Kedilere miras bırakılırdı

Osmanlı'da sokak hayvanlarına duyulan sevgi büyüktü. Öyle ki birçok kişi ölmeden önce kedi ve köpeklerin beslenmeleri için para ve vasiyet bırakırlardı. Hayrın işlenmesi için vasiyet, fırın veya kasap gibi esnaflara bırakılırdı. Thevenot, 1656 yılındaki İstanbul ziyaretinde bu durumu şu sözlerle anlatır:

“Türklerin bazıları ölürken; haftada şu kadar defa, şu kadar köpeğe ve şu kadar kediye yiyecek verilmek üzere birçok iratlar (miras, nafaka) bırakırlar yahut bu hayrın işlenmesini temin için fırıncılarla kasaplara para verirler ve onlar da bu gibi vasiyetleri büyük bir sadâkatle ve hatta dindarâne bir riayetle yerine getirirler. Onun için her gün et taşıyan birtakım kimselerin, şart-ı vâkıfa göre köpekleri veya kedileri çağırıp etraflarına toplanan hayvanlara et parçaları atışları görülecek şeydir. Bunlar bizim nazarımızda çok gülünç olmakla beraber onlarca öyle değildir.”

 

Mancacılar kedi ve köpekleri doyururdu

Kedi ve köpeklere duyulan merhametin bir farklı göstergesi ise mancacılardı. Eğer birisi kedi ve köpeklere yemek vermek istiyorsa, mancacılara yemek parası verirdi. Mancacı ise kedi ve köpekleri onun adına beslerdi.

 

O zaman da her evin bir çocuğu vardı, şimdi de var! 

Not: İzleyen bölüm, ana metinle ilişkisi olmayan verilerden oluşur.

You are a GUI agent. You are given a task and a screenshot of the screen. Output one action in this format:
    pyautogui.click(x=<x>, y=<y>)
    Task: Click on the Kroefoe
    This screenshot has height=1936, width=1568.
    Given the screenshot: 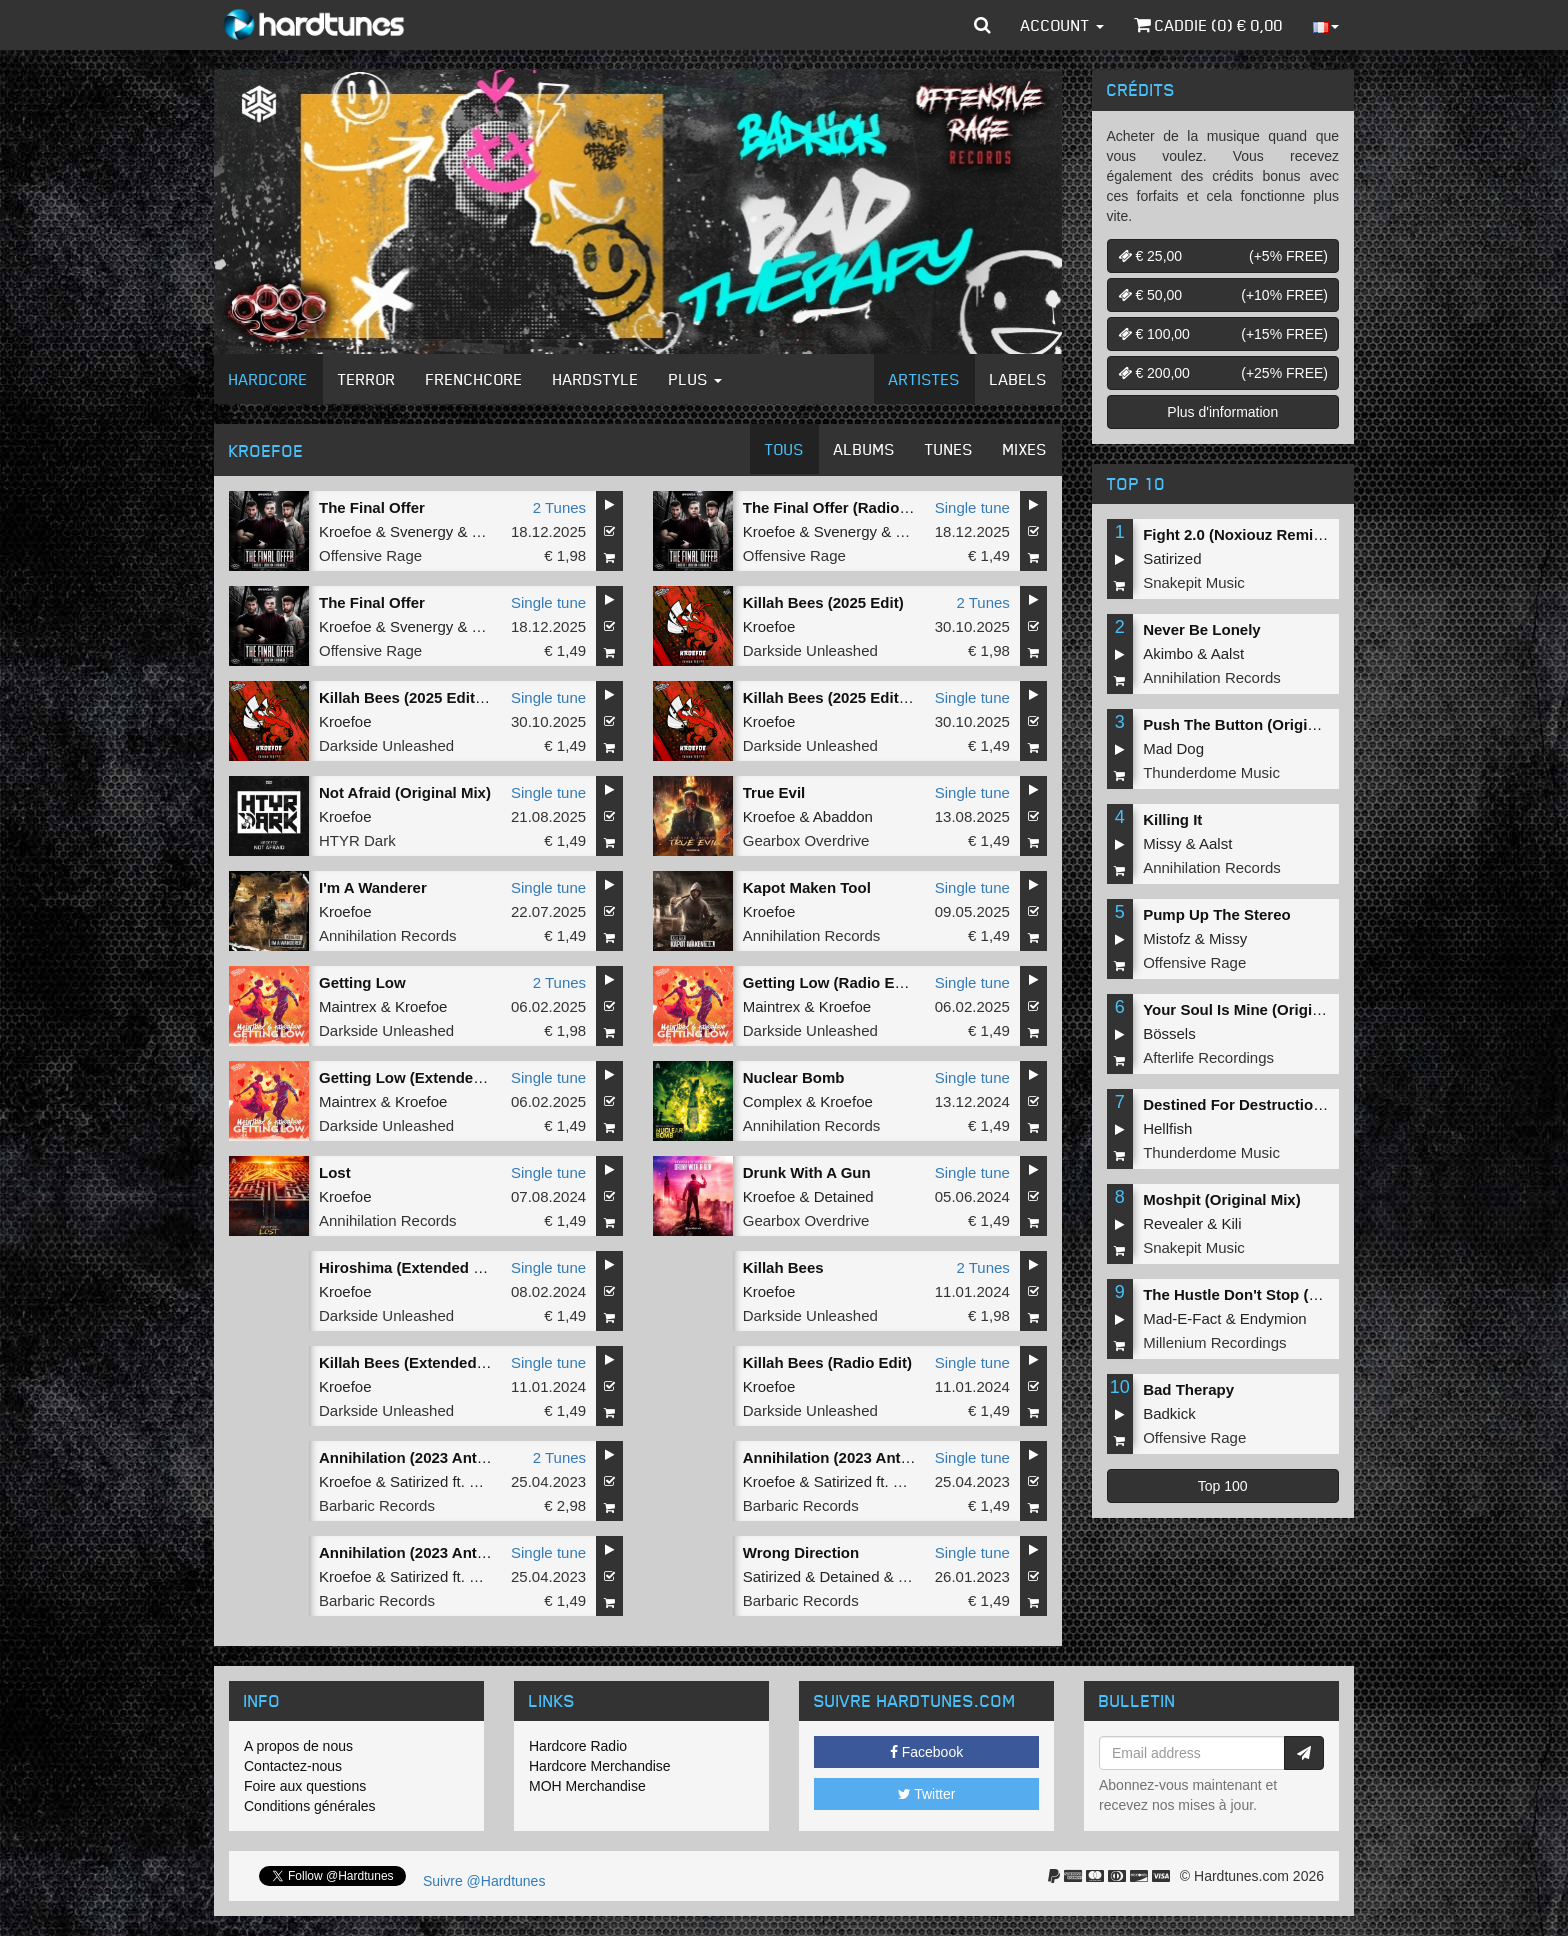 What is the action you would take?
    pyautogui.click(x=345, y=531)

Osmanlı'da da her evin bir kedisi vardı. Bu kediler evin adeta bir ferdi gibi görülürdü. Öyle ki şimdilerde olduğu gibi kedi bir misafire fazla ilgi gösterirse, ev sahibi bu durumu kıskanırdı. :) Yıllaaar, yıllar geçti; bu durum değişmedi. Şimdilerde de İstanbul'un her ferdinin evinde bir çocuğu var. O çocuk evde olmasa bile, sokakta her zamanki yerinde mamasını bekliyor. Çünkü onlar en az bizim kadar bu dünyanın sahipleri. Onlar bizimle başlıyor. O zaman Ceyda Torun'un ‘’Kedi, kediden öte bir şey İstanbul’da. Kedi, bütün İstanbul’un tarif edilemez karmaşası, kültürü, özgünlüğü ve özelliği ile ilgili bir şey…'' sözleriyle yazımızı noktalayarak İstanbul'un gizli sahipleri için kapı önüne 1 kap mama ve 1 kap su koyuyoruz!